In the era of digital transformation, Microsoft is moving all business assets to the cloud to increase efficiency and reduce infrastructure costs. Microsoft Core Services Engineering (CSE, formerly Microsoft IT) helped Microsoft Learning and Readiness (L&R) move their content to the cloud. We encountered challenges and developed best practices for two major components of this cloud migration journey:
- Migrating a massive amount of content to the cloud. We moved 1 PB of learning content to Azure Blob Storage and enabled easy access, sharing, and reuse of this content across teams.
- Migrating the MSCert platform to PaaS: We moved the entire Microsoft certification and credentialing platform (MSCert), including legacy databases, web applications, and services to Azure PaaS (platform as a service) while maintaining business continuity.
Migrating massive content stores to the cloud
Like many other businesses, content is a core asset of our learning organization. The complexity and cost of managing local data centers , however, scales exponentially with the continuously increasing quantity of content. The Microsoft Azure cloud storage service significantly reduces the time and cost of managing content repositories while providing greater data reliability, automatic hardware and software updates, convenient access, and scalability.
As part of the goal of retiring all on-premises servers, L&R needed to migrate about 1 PB of content, which was spread across more than 300 servers, to the cloud. The fast and reliable migration of this unusually large volume of data was made possible by a novel tool we developed. Without this first-of-its-kind tool, the migration would have taken more than a year to complete or would have required shipping hundreds of hard drives to Azure data centers. This tool is publicly available on GitHub.
With the tool, we can move content over the Microsoft corporate network at speeds of up to 5 TB per day. In less than three months, we successfully moved 450 TB of content. Already, the team has saved $500,000 this year by decommissioning old servers.
Managing L&R content in the past
The content created in L&R serves many learning programs and platforms. Some examples of content include exams, courses, lab setup documents, virtual machine files, Microsoft Press files, webinar recordings, and videos. Before the migration, the content was hosted in multiple Microsoft Puget Sound labs, which included more than 300 servers and more than 700 virtual machines.
Figure 1 illustrates some limitations of the local content storage experience and how Azure storage helped overcome these shortcomings:
The content migration journey
We explored multiple Azure storage offerings before selecting blob storage as the most inexpensive and flexible option for the quantity and diversity of content that was hosted on our on-premises servers. The options we considered were:
- Azure Blob Storage. Most cost-effective for large amounts of data. Capable of handling a diverse mix of file formats and of providing high read/write throughput rates.

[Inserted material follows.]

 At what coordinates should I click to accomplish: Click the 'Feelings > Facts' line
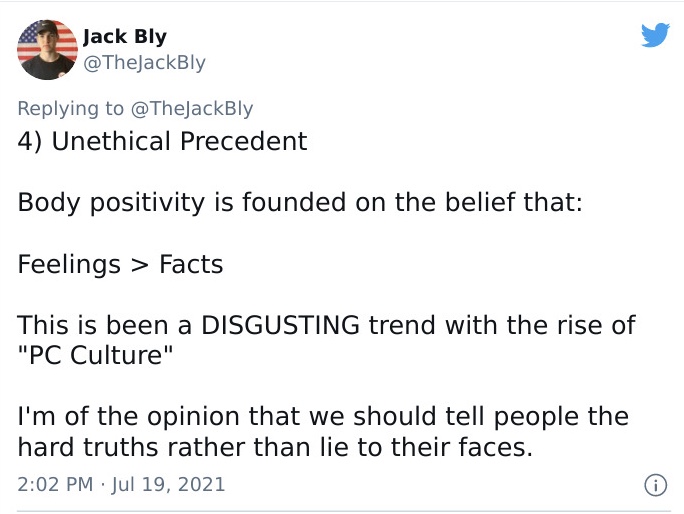tap(120, 264)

- Azure File storage. Extensive tools for managing file sharing. Blob storage was chosen over file storage because cost and read/write throughput were high-priority items.
- Azure tables. Did not fit our storage purposes because we do not need content to be accessed by any application.
- Azure queues. Did not fit our primary purpose as we do not need content to be stored in a specific order.
Implementing a hybrid solution
The process of moving content to Azure was complicated by the fact that our local servers had multiple functions in addition to storage—functions like hosting web apps and creating and exporting virtual machine templates for learning lab setups. To provide business continuity, we wanted a hybrid approach that would allow us to first migrate the learning content, while we continued to identify and test cloud solutions for other dependencies on the servers.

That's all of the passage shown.